IV. Decision under Review
Fisheries Management Order
FMO # 2023-01
FISHERIES MANAGEMENT ORDER PROHIBITING FISHING FOR EEL UNDER 10 CM IN LENGTH (Section 9.1 of the Fisheries Act)
Whereas a significant number of persons are fishing for eels under 10 centimeters (cm) in length (known as ‘elvers’) outside the authorized fishery, creating a situation where estimated elver removals are impacting conservation of the species both on rivers with established river catch limits and other areas where fishing is occurring, which represents a threat to the conservation and protection of the species;
Whereas to ensure the conservation of the species, it is imperative that fishing of elvers stop immediately in order for the Department of Fisheries and Oceans (DFO) to review the management and conservation measures for this fishery;
Whereas the rise in elver fishing activity results in increased concurrent fishing from commercial and non-commercial eels harvesters on the same rivers, which is causing disputes between harvesters, and these disputes have required DFO’s Conservation and Protection officials and local police to intervene;
Whereas conflict on the water between harvesters has escalated to threats of violence and the safety of harvesters is at risk, which constitutes a threat to the proper management and control of the fishery.
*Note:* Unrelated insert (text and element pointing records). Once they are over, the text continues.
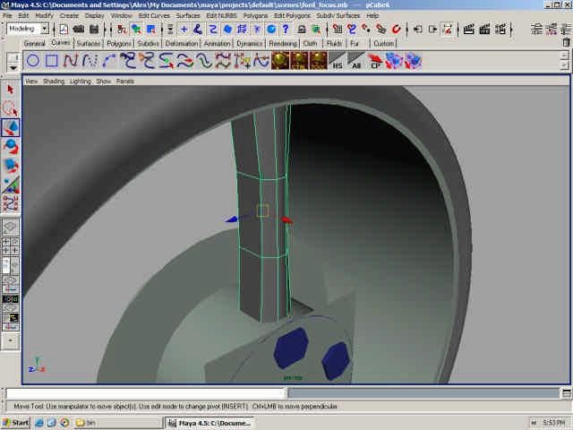This screenshot has width=573, height=430.
Task: Open the Rendering shelf tab
Action: coord(283,43)
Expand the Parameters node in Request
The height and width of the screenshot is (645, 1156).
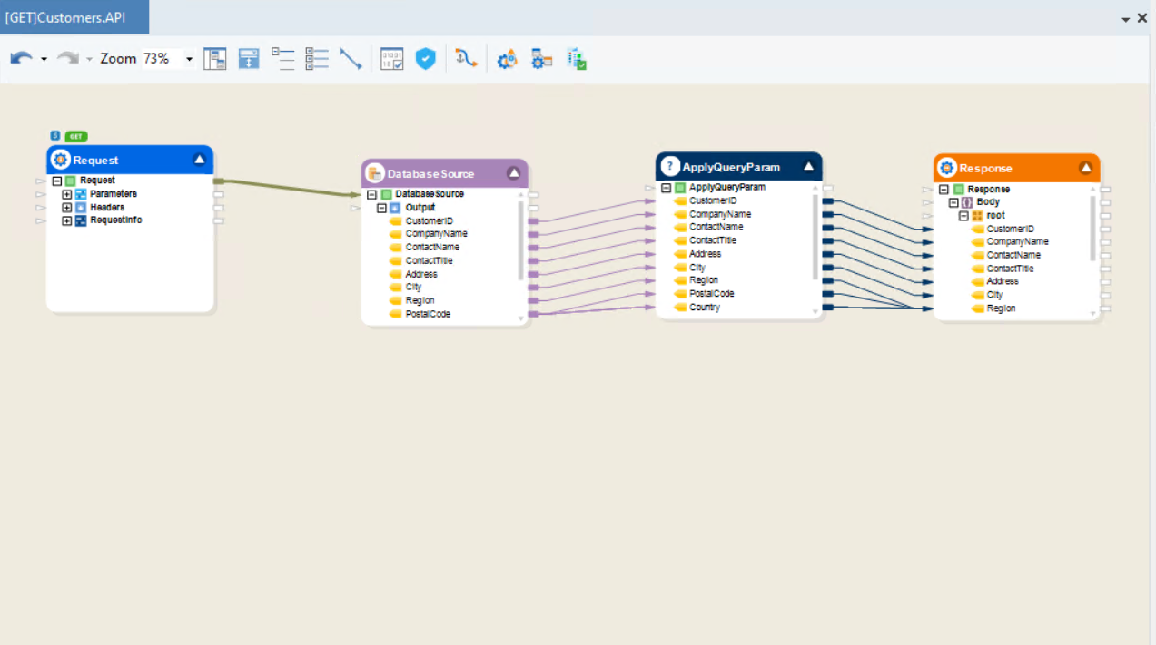tap(67, 194)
I hereby make this Fisheries Management Order and I hereby limit fishing as follows:
1. Subject to section 2, no person shall fish for eels that are less than 10 cm in length in the inland and tidal waters of the provinces of New Brunswick and Nova Scotia.
[…]
[27] The FMO itself outlines that the Minister’s concern was the significant number of persons fishing for elvers outside the authorized fishery, creating a situation where estimated elver removals are impacting conservation of the species both on rivers with established river catch limits and other areas where fishing is occurring, which represents a threat to the conservation and protection of the species. The FMO also lays out that the rise in concurrent fishing from commercial and non-commercial eel harvesters on the same rivers has caused disputes between harvesters, which has required the intervention of DFO’s C&P officials and local police. The Minister states that conflict on the water between harvesters has escalated to threats of violence and that the safety of harvesters is at risk, which constitutes a threat to the proper management and control of the fishery.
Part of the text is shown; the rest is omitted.